■ What you have to do: Of all the lines in the material, how many carry the string "screenshot"? Respond with the number by itself.

■ Exercise data:
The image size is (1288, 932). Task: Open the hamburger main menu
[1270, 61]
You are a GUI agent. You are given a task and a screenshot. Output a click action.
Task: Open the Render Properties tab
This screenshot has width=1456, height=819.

■ Response to the task: 2